王旁看高智升踱步,自己卻回到桌邊坐下,他可是十分理解高智升的心情,換做誰也會如此驚訝。但大理皇上確實是打算這麼做,而且將來楊義貞再次成勢的時候,高智升與楊義貞才會是一場決鬥,不僅如此高智升的後人還會奪了大理的政權。這一切因為王旁對曆史的了如指掌來說是十分容易的事,隻是王旁偶爾自己也徘徊在曆史會不會因為自己的存在而改變。
“識時務者為俊傑,高兄我建議你暫時忍耐。”
“哼,這故事倒是有了些新意了,可是,我還是不相信,難道賢弟你會算天機不成?”
王旁自斟自飲說道:“這些我根本不用算,這次去大理真正的威脅根本不是楊義貞,至於我剛說的事,你若不信那就等著看,此番楊義貞必定做出不計前嫌之態與你我同行去大理,而且為表明誠意還不帶兵卒。

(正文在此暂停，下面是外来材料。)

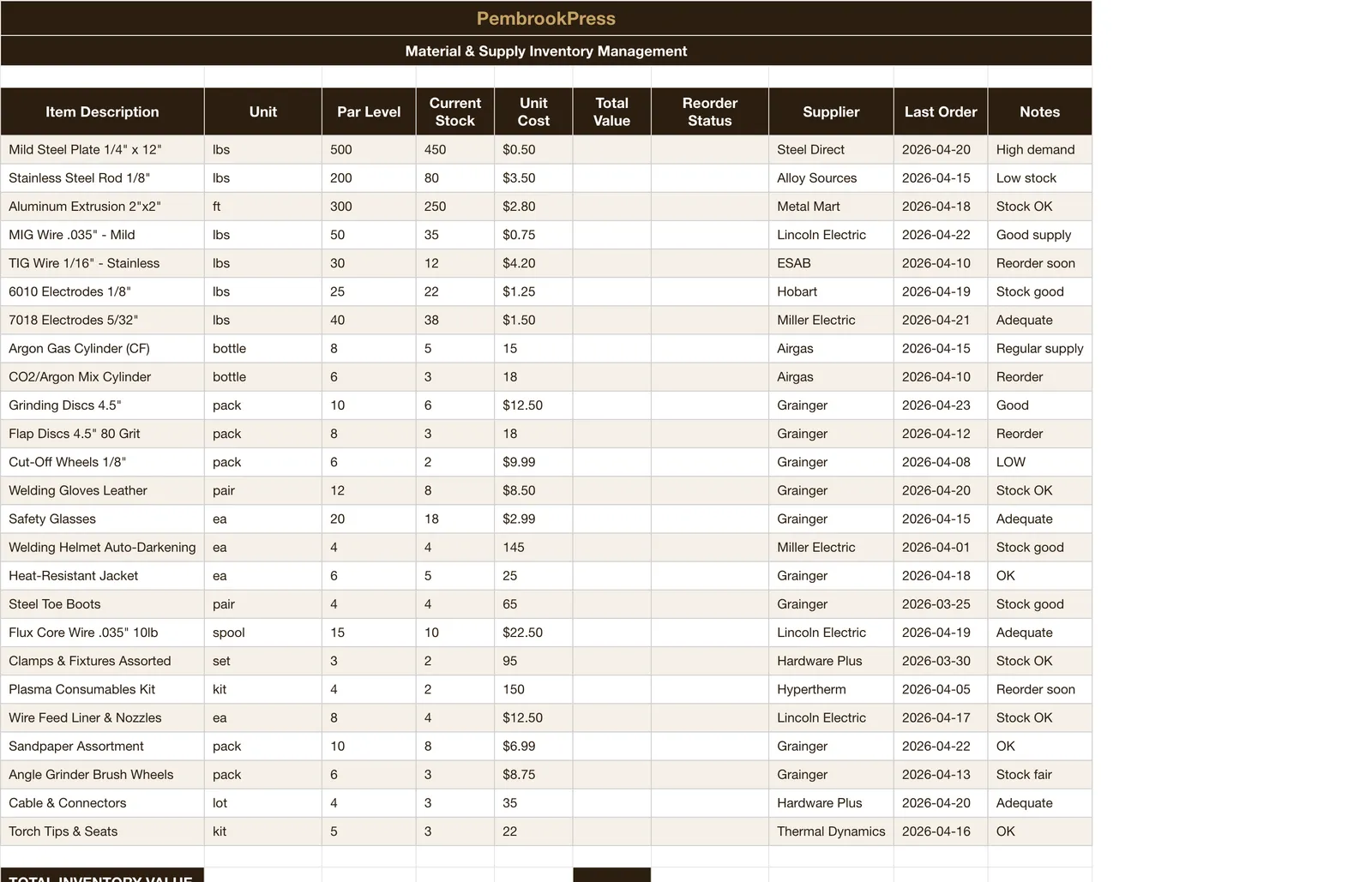
Task: Click Total Value cell for Stainless Steel Rod
Action: [611, 178]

如果你要對他下手,可是你的不仁不義,反而成全他的大義了。”
高智升聽著王旁的話,深呼吸靜了下心神轉而說道:“哼,看來賢弟是先掌了天機。”
“你不信,你大理皇上會招安並且加官給楊義貞?高兄,如果站在段思廉的角度用楊義貞來製衡高兄你,是為了江山那也無可厚非,這你沒必要想不開。”
高智升咬了咬牙:“我無傷虎意,若聖上隻為江山,那我忍!但我的確還是不信!”
“那好!隻要楊義貞這次像我說那樣,與我們同行,你該如何說?”
“哈哈,若賢弟你斷對此事,以後我高智升就聽你的!當然,前提是為我大理!”高智升斷然說道。